24 ottobre 2013 Lascia un commento
Non e’ un caso che i primi racconti risalgano all’inizio degli anni ’80. Scomparso Mao, condannata la rivoluzione culturale e i suoi orrori, col potere in mano al riformatore Deng Xiaoping e la straordinaria svolta economica, politica e sociale che si apprestava a mettere in atto, anche la semplice liberta’ di dare sfogo alla fantasia e uscire con la mente dall’orrore comunista, fu un atto innovativo e rivoluzionario. Non solo.
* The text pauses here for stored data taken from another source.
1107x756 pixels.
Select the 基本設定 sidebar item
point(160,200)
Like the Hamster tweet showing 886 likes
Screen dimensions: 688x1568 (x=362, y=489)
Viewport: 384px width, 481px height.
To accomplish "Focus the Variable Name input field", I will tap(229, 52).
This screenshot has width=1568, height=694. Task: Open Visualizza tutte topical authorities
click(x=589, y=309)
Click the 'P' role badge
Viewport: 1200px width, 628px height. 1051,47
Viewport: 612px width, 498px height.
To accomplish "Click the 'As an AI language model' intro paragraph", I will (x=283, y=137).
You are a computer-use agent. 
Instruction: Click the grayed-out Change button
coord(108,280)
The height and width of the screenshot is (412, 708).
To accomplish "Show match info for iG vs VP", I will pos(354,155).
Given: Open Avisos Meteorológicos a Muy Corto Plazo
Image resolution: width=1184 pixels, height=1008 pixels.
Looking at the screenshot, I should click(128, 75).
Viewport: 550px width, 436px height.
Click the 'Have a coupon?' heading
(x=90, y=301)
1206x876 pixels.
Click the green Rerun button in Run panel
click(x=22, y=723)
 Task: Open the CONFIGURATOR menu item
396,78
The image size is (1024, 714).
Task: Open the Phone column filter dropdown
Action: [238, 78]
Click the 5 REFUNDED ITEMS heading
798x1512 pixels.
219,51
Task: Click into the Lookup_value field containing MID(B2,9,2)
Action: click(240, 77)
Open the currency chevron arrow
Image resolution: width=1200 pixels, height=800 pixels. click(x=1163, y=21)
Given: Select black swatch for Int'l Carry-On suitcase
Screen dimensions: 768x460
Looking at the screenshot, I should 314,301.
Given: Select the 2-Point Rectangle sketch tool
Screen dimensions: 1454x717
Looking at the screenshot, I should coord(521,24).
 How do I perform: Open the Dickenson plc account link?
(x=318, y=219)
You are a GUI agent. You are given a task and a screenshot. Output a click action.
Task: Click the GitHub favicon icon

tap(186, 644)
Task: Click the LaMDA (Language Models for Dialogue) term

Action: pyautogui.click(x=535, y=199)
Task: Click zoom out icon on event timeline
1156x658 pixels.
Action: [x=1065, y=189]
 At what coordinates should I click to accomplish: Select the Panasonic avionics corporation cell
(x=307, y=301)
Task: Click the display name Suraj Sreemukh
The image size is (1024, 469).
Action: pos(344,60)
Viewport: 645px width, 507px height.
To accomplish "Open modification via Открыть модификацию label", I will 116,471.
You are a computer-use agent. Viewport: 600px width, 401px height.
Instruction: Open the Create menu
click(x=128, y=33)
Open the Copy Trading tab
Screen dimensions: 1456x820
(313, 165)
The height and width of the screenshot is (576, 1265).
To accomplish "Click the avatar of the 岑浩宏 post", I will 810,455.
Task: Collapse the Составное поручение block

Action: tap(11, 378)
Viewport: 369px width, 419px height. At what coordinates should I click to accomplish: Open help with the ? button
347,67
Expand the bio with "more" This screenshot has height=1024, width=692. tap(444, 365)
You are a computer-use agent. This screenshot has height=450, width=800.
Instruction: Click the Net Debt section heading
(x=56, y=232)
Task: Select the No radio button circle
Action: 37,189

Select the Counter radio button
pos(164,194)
Come fa ben notare Andolfatto, all’improvviso in Cina si aprirono le porte a decenni di letteratura fantascientifica mai letta prima e vedere come questa poteva essere metabolizzata in pochi anni, e’ gia’ un fantastico esperimento.
Al di la’ quindi del semplice giudizio critico, e’ importante affrontare il libro avendo ben presente il background storico e sociale della Cina perche’ in questo caso l’humus e’ significativo quanto il raccolto.
Non sorprende quindi che i primi due racconti datati 1980 siano eccessivamente semplici, il secondo di Jin Tao addirittura imbarazzante ma basta un salto di dieci anni al racconto "Le tombe del cosmo" di Han Song che di anni pare ne siano trascorsi cento. Crescita stilistica e concettuale esponenziale, un po’ come e’ avvenuto alla loro economia. Velocita’ che non smarrisce completamente la sensibilita’ propria del popolo cinese e soprattutto non si astrae troppo restando aderente ad un pragmatismo dettato anche da un’accelerazione che non permette sbilanciamenti eccessivi e voli pindarici pericolosi. Sempre Andolfatto crea un parallelo con la solida fantascienza statunitense anni ’50 ed e’ vero per quanto ripeto, sia piu’ dovuto a diversa sensibilita’ invece che innocenza primitiva.
Voglio essere chiaro, non giudico la raccolta solo sotto il profilo sociologico, per quanto attraverso questa interpretazione ne guadagni ma il contesto e’ importante e alla fine da’ senso e valore al volume.
Molto, molto interessante e ancor piu’ lo e’ immaginare quali soprese la Cina sapra’ riservarci.